[Saved data entries]

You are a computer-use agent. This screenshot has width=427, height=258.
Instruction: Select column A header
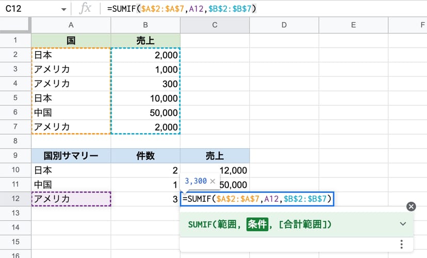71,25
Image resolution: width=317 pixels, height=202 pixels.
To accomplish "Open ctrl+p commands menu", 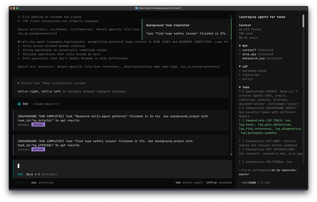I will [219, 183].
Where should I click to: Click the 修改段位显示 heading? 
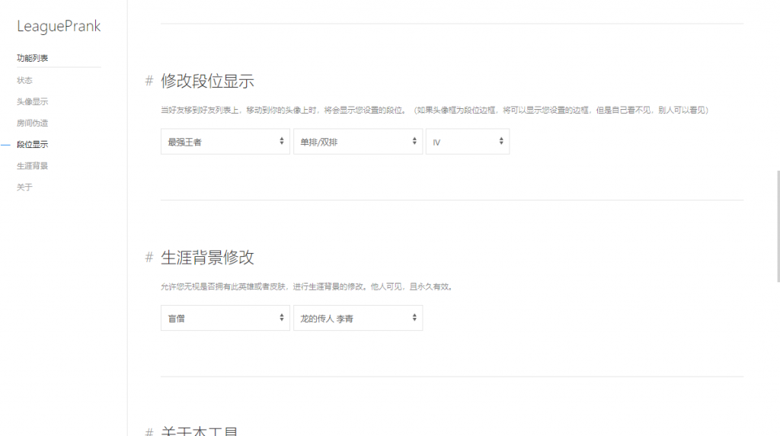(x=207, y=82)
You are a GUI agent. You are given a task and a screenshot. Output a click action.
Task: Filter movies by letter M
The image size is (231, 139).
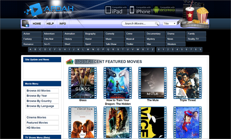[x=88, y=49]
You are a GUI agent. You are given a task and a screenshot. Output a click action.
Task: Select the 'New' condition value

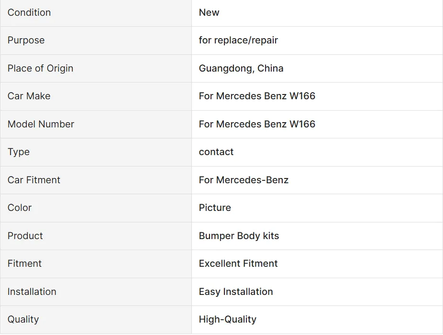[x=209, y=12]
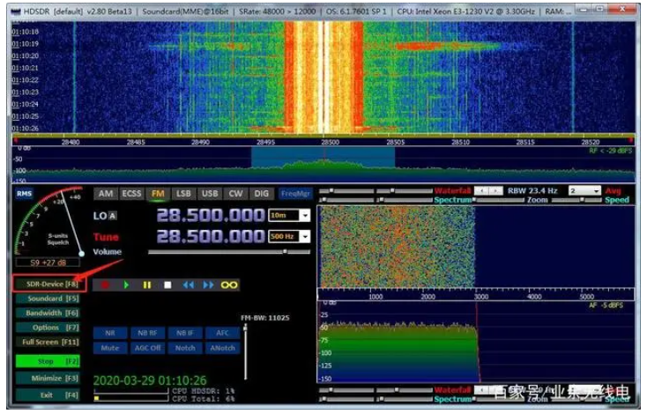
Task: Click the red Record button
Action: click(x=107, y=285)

...

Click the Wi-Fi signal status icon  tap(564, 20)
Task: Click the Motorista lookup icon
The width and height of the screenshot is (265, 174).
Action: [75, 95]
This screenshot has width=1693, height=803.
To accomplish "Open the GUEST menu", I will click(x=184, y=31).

* [Work required]:
Check the data line by line and report how many lines contain "icon" as a word or string, giving nothing besides the number.

* [Result for this exercise]:
2